As is often the case, thre are exceptions to this rule. These results assume that the size of the derivatives is small. In particular, for the regularly spaced bound we have assumed \(f^{(n+1)}h^{n+1}\ll 1,\) which needen’t always be the case.

Runge’s phenomenon#

Let us examine the case of interpolating Runge’s function

\[f(x)=\frac{1}{1+25x^2}\]

on the interval \(x\in[-1,1]\)

# The usual data set up

def f(x):
    return 1./(1+25*x**2)

N = 101
x = np.linspace(-1,1,N)

plt.figure(figsize=(6,4))

for M in range(2,9,2):       # loop over several "degrees" or "knots"
    x0 = np.linspace(-1,1,M)
    y0 = f(x0)

    A = np.vander(x0)          # construct the Vandermode matrix
    a = np.linalg.solve(A,y0)  # obtain the coefficients by solving the system
    pows = (M-1-np.arange(M)).reshape(M,1)         # these are the exponents required
    xnew = np.reshape(x,(1,N))                     # reshape for the broadcast
    y = np.sum((xnew**pows)*a.reshape(M,1),axis=0) # multiply by coefficients and sum along the right direction

    lbl = '$n = $'+str(M)
    plt.plot(x,np.abs(y-f(x)),label=lbl)
    
plt.xlabel('$x$')
plt.ylabel('$|f(x)-p_n(x)|$')
plt.legend()
plt.tight_layout()
plt.show()
../_images/Interpolation_Part2_Polynomial_6_0.png

Notice that, while the error in the middle of the domain is decreasing on increasing \(n,\) the error at the edges is increasing, and in fact the maximum error starts growing as \(n\) increases.

As we pointed out above, the error depends on the size of the derivatives of \(f(x),\) it turns out that this functions has derivatives which grow as \(n\) increases on this interval.
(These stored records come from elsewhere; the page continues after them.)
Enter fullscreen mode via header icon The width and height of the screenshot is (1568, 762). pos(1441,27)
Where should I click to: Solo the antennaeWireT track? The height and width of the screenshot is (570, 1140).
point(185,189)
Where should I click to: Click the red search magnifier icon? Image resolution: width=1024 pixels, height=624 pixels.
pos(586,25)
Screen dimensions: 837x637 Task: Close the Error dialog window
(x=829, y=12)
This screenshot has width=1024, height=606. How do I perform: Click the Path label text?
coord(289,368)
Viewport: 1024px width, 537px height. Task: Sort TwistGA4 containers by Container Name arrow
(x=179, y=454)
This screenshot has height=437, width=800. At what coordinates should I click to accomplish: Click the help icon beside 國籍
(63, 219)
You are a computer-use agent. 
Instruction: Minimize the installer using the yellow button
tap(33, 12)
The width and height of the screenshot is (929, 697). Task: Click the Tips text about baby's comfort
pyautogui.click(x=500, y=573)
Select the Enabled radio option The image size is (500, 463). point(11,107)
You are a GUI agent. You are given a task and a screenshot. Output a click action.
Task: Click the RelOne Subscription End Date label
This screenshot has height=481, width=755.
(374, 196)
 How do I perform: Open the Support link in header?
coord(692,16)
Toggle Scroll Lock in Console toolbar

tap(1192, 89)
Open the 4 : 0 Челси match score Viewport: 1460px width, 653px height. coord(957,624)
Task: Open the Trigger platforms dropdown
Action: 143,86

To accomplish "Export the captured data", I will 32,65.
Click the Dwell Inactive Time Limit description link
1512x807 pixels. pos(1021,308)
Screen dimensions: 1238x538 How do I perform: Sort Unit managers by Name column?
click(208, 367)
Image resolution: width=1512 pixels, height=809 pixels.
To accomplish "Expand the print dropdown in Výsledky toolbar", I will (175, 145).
We can check this easily in Python.

Let’s use sympy to make our life a bit easier

import sympy as sp
from sympy.plotting import plot

x, y = sp.symbols('x y')

y = 1/(1+25*x**2)    # define the function

f1 = sp.diff(y,x)    # first derivative
f2 = sp.diff(f1,x)   # second derivative
f3 = sp.diff(f2,x)   # third
f4 = sp.diff(f3,x)   # fourth

plot(f1,f2,f3,f4,(x,-1,1))  # plot them on our interval

f4
../_images/Interpolation_Part2_Polynomial_8_0.png
\[\displaystyle \frac{150000000 x^{4}}{\left(25 x^{2} + 1\right)^{5}} - \frac{4500000 x^{2}}{\left(25 x^{2} + 1\right)^{4}} + \frac{15000}{\left(25 x^{2} + 1\right)^{3}}\]

Notice the size of the derivative is largest at the centre of the domain, however the errors grow at the edges. This is simply because the interpolant is somehow least constrained by the data there; the error is occuring due to the interpolant’s diffculty in capturing these large derivatives.

This is where the piecewise description we discussed in the previous notebook can return to help out. Rather than attempt to fit an \(n-1\) degree polynomial to our \(n\) data points, we choose a smaller degree polynomial and fit it through subsets or subintervals of the \(n\) data points.